O artigo 5º da referida lei municipal, no entanto, dispõe que os valores, bens, ativos e seus rendimentos poderão ser utilizados para a quitação de débitos com os servidores, referentes a rescisões, folhas de pagamento em atraso e direitos trabalhistas. Além disso, nessa quinta-feira (31) os recursos que somam quase 2,5 milhões de reais foram transferidos para a conta única do Tesouro Municipal, sendo extinta a conta vinculada ao RPPS.
- Foto: Marcelo Cardoso/GP1 OAB-PI
“Não se acaba com um regime de previdência da noite para o dia, é preciso estabelecer um processo de extinção. Além disso, o município está retirando o dinheiro de uma fonte específica e colocando no tesouro municipal, sujeito à prefeitura utilizá-lo da maneira que lhe for mais conveniente, como prevê a lei que está sendo questionada. O dinheiro é do servidor e não da prefeitura, e queremos que seja garantido que ele seja usado no pagamento de aposentadorias e pensões futuras. E para isso, é necessário que se preserve todos os valores, bens e rendimentos vinculados ao regime em extinção”, frisou o presidente da Comissão Nacional de Direito Previdenciário, Chico Couto.

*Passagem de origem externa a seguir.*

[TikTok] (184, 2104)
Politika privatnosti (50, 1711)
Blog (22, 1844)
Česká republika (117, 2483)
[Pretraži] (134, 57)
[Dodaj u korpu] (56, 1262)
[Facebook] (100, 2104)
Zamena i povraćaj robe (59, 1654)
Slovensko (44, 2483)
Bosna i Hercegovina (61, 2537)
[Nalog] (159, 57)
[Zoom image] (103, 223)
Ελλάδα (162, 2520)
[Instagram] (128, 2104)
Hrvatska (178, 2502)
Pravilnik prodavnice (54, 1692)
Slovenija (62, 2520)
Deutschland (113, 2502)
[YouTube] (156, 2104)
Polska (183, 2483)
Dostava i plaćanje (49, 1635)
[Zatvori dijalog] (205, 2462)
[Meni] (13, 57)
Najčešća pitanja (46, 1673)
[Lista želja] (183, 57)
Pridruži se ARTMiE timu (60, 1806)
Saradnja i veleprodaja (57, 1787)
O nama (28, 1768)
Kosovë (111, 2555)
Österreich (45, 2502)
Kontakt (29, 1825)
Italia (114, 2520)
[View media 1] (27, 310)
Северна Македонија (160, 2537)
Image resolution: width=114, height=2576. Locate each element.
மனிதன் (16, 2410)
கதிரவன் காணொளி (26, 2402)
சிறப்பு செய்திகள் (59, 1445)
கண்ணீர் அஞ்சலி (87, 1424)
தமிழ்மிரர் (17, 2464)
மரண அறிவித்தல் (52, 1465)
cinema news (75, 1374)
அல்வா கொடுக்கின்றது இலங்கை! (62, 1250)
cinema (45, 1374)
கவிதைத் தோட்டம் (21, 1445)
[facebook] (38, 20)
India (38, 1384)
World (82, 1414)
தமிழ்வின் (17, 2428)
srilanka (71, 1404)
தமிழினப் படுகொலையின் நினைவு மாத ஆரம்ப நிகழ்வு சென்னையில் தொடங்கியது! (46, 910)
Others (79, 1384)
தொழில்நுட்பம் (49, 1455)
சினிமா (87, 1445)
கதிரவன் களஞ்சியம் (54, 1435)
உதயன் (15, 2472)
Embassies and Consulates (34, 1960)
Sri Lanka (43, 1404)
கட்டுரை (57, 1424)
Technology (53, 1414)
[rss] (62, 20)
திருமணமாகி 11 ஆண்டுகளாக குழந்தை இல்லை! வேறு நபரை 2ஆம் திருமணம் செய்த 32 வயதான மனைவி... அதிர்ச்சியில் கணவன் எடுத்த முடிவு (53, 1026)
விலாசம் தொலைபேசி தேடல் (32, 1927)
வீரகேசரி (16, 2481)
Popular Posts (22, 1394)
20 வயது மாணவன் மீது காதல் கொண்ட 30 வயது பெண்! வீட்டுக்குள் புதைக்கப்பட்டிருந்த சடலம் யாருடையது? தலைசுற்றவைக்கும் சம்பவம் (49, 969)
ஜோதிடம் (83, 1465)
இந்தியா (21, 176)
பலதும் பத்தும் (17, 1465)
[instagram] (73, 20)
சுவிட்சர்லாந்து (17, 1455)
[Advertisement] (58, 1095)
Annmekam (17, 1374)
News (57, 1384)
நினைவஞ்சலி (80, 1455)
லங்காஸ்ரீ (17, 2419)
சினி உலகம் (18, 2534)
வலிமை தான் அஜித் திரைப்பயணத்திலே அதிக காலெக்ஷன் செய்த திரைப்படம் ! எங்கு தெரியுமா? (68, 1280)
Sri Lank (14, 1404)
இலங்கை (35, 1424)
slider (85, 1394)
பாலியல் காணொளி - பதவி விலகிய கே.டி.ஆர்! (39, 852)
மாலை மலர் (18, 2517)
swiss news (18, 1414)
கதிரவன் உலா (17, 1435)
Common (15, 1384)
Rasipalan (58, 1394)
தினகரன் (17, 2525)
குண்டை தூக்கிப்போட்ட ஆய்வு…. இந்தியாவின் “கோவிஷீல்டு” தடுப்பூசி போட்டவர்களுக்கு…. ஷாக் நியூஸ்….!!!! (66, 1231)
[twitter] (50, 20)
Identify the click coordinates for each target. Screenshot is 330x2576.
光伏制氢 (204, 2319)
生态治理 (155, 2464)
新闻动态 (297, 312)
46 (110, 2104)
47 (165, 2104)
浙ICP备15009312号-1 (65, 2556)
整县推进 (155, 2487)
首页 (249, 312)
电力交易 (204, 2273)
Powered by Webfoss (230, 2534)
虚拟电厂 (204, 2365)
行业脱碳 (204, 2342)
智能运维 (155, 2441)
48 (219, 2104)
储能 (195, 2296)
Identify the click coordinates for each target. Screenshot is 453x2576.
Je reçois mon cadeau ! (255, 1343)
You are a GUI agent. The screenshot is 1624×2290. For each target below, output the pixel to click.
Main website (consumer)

Segundo o advogado Alex Sertão, especialista em Direito Previdenciário, a extinção de regimes próprios deve ser vista com muita cautela e cuidado, porque eles têm a responsabilidade de pagar as aposentadorias e pensões dos servidores. "Quando se extingue um regime próprio, muitos servidores já se aposentaram naquele município. O município, portanto, vai estar com a obrigação de pagar para sempre aquelas aposentadorias e pensões que foram concedidas enquanto o regime próprio existiu. E aqueles demais servidores que não conseguiram se aposentar no regime próprio terão que ir para o regime geral do INSS, que também vai precisar das contribuições do regime que está sendo extinto para poder, futuramente, pagar as aposentadorias desses servidores que foram para lá, a gente chama isso de compensação previdenciária", explica.
Segundo Sertão, isso é muito dispendioso, podendo causar um enorme prejuízo não só para os servidores como também para o município. "Um regime próprio é extinto porque é mal gerido, porque não houve preocupação com o equilíbrio financeiro e atuarial. E a culpa é do gestor. Os gestores não fazem o dever de casa, não aplicam direito o dinheiro, não repassam as contribuições previdenciárias para o cofre do regime próprio. Além disso, muitos gestores pegam o dinheiro e gastam em outras destinações, o que é proibido. Tudo isso junto, faz com que o regime próprio quebre. Muitas vezes, o regime próprio não tem a mínima viabilidade atuarial pra ser criado, mas mesmo assim o prefeito cria", completou o especialista.
- Foto: Marcelo Cardoso/GP1 Advogado Lucas Villa
Para o presidente em exercício da OAB-PI, Lucas Villa, tal situação deve ser imediatamente revertida, sob pena de dano ao erário ou realização de despesas não elegíveis que prejudicarão os servidores públicos municipais e pensionistas do RPPS em extinção. “A transferência dos valores do fundo de previdência para a conta única do Tesouro Municipal e a iminente utilização estranha à sua finalidade afetaria diretamente os servidores que durante anos contribuíram com a previdência própria”, disse.
“É inadmissível que um gestor pretenda extinguir um regime de previdência com o objetivo de utilizar os seus recursos para outra destinação que não seja o pagamento dos benefícios previdenciários. A apropriação dos recursos dos servidores é inidônea. Em razão disso, a OAB Piauí ajuizou o pedido cautelar, solicitando que o Município de Nazaré do Piauí crie uma conta vinculada ao RPPS em extinção e transfira para ela os quase dois milhões e meio, que só poderão ser utilizados para o pagamento de débitos previdenciários”, asseverou o presidente da OAB-PI, Chico Lucas.